> [WHAT YOU WILL DO]: Set out everything in the material from the line containing "Check Hide in" down to the line containing "[x=695, y=399]", both included, as a Markdown table with the columns Number and Entry. Leave out any blank lines.

[Entries drawn from a collection]
## begin
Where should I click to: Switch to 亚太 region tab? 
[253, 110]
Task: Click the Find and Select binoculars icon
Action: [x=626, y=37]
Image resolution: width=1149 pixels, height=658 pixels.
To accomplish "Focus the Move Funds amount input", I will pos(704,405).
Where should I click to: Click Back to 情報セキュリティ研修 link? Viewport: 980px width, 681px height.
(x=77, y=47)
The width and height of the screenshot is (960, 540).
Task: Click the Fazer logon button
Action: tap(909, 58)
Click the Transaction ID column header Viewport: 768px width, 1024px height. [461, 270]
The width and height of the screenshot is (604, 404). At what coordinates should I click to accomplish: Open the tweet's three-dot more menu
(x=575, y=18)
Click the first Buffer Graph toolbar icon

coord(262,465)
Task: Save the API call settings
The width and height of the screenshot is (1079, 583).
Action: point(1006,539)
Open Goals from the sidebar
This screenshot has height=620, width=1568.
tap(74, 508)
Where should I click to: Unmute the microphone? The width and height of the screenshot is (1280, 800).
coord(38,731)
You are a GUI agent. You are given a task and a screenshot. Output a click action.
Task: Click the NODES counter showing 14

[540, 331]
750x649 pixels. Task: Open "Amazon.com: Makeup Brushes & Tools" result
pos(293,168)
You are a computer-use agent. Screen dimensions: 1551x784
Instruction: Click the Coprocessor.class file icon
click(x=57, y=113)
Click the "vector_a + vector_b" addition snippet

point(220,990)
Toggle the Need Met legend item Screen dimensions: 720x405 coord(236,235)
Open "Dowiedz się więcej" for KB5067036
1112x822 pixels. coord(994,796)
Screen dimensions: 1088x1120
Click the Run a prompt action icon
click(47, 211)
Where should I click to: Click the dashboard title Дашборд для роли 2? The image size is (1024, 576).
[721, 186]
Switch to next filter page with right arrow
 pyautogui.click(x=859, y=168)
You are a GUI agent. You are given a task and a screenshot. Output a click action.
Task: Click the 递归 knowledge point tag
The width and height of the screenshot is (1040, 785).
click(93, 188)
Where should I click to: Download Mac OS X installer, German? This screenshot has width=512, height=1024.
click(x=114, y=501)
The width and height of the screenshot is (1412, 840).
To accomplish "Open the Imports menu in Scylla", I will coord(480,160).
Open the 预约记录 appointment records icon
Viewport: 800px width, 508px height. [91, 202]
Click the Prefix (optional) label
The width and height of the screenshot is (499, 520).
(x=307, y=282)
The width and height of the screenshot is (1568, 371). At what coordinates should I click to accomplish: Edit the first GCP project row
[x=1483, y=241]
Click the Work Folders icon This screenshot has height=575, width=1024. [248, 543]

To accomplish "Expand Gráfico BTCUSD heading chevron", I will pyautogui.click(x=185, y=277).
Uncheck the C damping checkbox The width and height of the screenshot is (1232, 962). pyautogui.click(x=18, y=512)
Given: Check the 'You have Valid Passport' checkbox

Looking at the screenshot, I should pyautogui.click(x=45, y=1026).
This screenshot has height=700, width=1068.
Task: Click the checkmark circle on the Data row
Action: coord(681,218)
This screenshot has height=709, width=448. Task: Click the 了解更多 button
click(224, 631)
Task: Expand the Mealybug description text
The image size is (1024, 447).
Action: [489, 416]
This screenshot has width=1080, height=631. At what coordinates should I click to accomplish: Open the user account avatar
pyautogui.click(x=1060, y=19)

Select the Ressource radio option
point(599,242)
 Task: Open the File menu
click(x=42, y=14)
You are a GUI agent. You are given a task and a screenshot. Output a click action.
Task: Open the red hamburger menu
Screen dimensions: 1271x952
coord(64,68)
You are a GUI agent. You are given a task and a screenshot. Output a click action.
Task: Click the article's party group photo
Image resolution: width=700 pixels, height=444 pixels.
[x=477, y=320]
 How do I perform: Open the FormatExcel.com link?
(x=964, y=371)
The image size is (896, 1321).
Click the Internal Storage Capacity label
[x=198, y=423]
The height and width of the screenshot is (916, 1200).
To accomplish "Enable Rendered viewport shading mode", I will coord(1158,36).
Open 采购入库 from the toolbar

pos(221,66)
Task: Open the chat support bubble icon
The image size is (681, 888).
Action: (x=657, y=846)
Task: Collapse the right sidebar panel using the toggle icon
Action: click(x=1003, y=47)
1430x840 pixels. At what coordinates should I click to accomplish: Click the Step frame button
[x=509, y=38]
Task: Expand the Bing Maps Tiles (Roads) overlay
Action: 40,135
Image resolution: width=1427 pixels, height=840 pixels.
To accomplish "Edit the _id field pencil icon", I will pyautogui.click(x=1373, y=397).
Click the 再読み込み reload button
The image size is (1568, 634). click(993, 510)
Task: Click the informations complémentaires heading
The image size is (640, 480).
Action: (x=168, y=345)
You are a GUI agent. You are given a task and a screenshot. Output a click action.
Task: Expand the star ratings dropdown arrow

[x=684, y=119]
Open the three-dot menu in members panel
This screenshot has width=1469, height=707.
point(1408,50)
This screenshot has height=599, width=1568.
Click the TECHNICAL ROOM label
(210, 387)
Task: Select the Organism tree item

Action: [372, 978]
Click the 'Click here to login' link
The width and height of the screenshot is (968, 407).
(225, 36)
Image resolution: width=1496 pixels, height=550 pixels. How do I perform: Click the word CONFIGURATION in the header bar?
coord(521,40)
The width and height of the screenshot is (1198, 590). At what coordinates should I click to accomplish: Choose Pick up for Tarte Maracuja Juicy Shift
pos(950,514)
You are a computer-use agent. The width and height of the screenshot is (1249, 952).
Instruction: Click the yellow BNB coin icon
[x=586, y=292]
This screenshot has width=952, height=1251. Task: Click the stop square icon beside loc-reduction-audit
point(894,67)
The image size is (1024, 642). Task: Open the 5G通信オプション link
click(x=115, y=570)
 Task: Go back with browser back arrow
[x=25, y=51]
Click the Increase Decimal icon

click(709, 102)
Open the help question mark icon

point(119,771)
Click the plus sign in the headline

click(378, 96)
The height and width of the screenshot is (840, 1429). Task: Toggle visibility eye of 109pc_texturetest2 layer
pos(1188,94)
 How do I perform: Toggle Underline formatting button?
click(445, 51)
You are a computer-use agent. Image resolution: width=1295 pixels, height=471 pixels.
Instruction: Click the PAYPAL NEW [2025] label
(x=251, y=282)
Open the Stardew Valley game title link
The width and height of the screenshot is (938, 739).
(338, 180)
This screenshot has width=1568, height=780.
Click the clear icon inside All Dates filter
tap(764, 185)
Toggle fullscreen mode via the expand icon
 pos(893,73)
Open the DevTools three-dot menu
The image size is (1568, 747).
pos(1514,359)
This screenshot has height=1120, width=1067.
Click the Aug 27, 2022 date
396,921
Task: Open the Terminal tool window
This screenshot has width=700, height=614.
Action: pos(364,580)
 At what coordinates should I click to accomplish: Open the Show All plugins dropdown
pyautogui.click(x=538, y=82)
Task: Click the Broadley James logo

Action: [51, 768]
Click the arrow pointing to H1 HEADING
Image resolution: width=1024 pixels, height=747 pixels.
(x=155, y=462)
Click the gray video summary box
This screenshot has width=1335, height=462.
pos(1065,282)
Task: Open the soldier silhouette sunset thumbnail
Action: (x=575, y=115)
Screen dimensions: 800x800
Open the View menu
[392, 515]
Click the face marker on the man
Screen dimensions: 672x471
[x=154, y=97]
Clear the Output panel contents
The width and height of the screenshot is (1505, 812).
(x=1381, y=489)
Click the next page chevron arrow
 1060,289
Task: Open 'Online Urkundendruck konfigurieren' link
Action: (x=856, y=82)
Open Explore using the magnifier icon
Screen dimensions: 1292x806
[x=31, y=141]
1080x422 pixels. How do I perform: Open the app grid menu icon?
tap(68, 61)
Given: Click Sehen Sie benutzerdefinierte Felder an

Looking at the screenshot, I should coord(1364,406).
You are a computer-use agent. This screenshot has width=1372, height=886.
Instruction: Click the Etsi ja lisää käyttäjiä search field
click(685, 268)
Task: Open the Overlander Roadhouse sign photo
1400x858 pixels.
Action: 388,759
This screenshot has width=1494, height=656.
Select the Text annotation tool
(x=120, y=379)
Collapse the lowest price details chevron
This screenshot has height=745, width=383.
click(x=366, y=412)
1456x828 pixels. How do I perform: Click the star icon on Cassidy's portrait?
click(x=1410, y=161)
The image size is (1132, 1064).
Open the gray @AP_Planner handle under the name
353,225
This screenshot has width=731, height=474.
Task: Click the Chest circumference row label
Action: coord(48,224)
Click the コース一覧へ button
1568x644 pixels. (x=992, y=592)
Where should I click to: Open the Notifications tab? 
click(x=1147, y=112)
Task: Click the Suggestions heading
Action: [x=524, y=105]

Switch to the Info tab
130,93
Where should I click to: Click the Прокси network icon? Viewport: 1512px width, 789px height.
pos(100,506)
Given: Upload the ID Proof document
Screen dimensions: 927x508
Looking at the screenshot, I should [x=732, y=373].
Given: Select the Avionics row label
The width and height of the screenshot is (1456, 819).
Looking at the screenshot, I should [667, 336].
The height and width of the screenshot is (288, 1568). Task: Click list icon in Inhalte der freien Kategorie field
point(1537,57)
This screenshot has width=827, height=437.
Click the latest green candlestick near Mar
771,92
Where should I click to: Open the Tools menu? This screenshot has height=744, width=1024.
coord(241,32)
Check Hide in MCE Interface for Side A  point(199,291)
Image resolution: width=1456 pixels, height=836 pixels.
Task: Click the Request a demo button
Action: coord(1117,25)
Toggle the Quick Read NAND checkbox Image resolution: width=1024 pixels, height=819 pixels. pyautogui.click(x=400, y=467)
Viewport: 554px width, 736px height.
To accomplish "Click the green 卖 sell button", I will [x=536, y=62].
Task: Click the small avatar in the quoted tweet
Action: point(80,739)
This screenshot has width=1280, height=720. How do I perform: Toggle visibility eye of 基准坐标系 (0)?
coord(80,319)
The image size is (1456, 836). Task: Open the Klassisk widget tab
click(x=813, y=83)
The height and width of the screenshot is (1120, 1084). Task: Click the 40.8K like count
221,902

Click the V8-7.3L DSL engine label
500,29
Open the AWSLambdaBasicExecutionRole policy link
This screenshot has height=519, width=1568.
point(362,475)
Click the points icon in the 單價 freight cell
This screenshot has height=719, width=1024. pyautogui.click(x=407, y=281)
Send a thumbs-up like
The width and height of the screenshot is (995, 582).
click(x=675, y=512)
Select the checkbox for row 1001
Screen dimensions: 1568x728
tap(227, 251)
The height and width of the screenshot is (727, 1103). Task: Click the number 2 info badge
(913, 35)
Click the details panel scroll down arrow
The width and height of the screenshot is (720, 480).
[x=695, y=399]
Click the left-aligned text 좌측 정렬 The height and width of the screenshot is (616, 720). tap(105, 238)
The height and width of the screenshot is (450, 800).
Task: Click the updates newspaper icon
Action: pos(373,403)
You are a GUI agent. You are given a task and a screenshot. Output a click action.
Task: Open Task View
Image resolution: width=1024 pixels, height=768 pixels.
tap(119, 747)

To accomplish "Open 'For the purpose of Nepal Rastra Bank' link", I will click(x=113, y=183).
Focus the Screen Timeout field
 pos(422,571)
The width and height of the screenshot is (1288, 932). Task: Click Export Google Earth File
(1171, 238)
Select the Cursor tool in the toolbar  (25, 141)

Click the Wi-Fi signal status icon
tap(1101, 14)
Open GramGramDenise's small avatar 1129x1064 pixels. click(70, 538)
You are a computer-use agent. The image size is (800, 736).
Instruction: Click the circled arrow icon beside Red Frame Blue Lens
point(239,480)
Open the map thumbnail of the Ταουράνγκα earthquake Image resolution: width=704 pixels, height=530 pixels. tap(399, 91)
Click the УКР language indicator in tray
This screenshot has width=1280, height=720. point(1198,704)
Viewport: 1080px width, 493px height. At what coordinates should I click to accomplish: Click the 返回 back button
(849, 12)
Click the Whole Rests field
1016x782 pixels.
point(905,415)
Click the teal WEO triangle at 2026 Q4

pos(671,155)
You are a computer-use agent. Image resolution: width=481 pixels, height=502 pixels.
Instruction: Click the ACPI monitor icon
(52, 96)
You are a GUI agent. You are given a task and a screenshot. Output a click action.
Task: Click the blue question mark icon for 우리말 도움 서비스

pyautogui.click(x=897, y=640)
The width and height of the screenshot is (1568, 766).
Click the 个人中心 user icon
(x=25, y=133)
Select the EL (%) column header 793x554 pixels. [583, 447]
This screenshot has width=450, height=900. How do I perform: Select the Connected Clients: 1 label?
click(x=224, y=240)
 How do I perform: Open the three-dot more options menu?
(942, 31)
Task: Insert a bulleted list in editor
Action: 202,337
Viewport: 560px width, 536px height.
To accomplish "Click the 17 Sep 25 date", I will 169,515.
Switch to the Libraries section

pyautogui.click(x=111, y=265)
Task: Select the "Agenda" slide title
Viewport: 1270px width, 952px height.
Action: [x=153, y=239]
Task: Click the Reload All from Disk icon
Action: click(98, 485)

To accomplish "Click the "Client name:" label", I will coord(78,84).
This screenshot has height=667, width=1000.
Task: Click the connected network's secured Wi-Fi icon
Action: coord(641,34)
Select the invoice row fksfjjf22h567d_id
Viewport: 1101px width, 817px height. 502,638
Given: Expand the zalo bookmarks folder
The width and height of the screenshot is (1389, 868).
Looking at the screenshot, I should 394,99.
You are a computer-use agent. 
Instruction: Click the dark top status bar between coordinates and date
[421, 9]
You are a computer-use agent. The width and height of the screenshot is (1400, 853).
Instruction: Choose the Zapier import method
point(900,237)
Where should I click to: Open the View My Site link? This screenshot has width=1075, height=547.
## end
> [ANSWER TO THE TASK]:
| Number | Entry |
|---|---|
| 1 | Check Hide in MCE Interface for Side A  point(199,291) |
| 2 | Image resolution: width=1456 pixels, height=836 pixels. |
| 3 | Task: Click the Request a demo button |
| 4 | Action: coord(1117,25) |
| 5 | Toggle the Quick Read NAND checkbox Image resolution: width=1024 pixels, height=819 pixels. pyautogui.click(x=400, y=467) |
| 6 | Viewport: 554px width, 736px height. |
| 7 | To accomplish "Click the green 卖 sell button", I will [x=536, y=62]. |
| 8 | Task: Click the small avatar in the quoted tweet |
| 9 | Action: point(80,739) |
| 10 | This screenshot has width=1280, height=720. How do I perform: Toggle visibility eye of 基准坐标系 (0)? |
| 11 | coord(80,319) |
| 12 | The image size is (1456, 836). Task: Open the Klassisk widget tab |
| 13 | click(x=813, y=83) |
| 14 | The height and width of the screenshot is (1120, 1084). Task: Click the 40.8K like count |
| 15 | 221,902 |
| 16 | Click the V8-7.3L DSL engine label |
| 17 | 500,29 |
| 18 | Open the AWSLambdaBasicExecutionRole policy link |
| 19 | This screenshot has height=519, width=1568. |
| 20 | point(362,475) |
| 21 | Click the points icon in the 單價 freight cell |
| 22 | This screenshot has height=719, width=1024. pyautogui.click(x=407, y=281) |
| 23 | Send a thumbs-up like |
| 24 | The width and height of the screenshot is (995, 582). |
| 25 | click(x=675, y=512) |
| 26 | Select the checkbox for row 1001 |
| 27 | Screen dimensions: 1568x728 |
| 28 | tap(227, 251) |
| 29 | The height and width of the screenshot is (727, 1103). Task: Click the number 2 info badge |
| 30 | (913, 35) |
| 31 | Click the details panel scroll down arrow |
| 32 | The width and height of the screenshot is (720, 480). |
| 33 | [x=695, y=399] |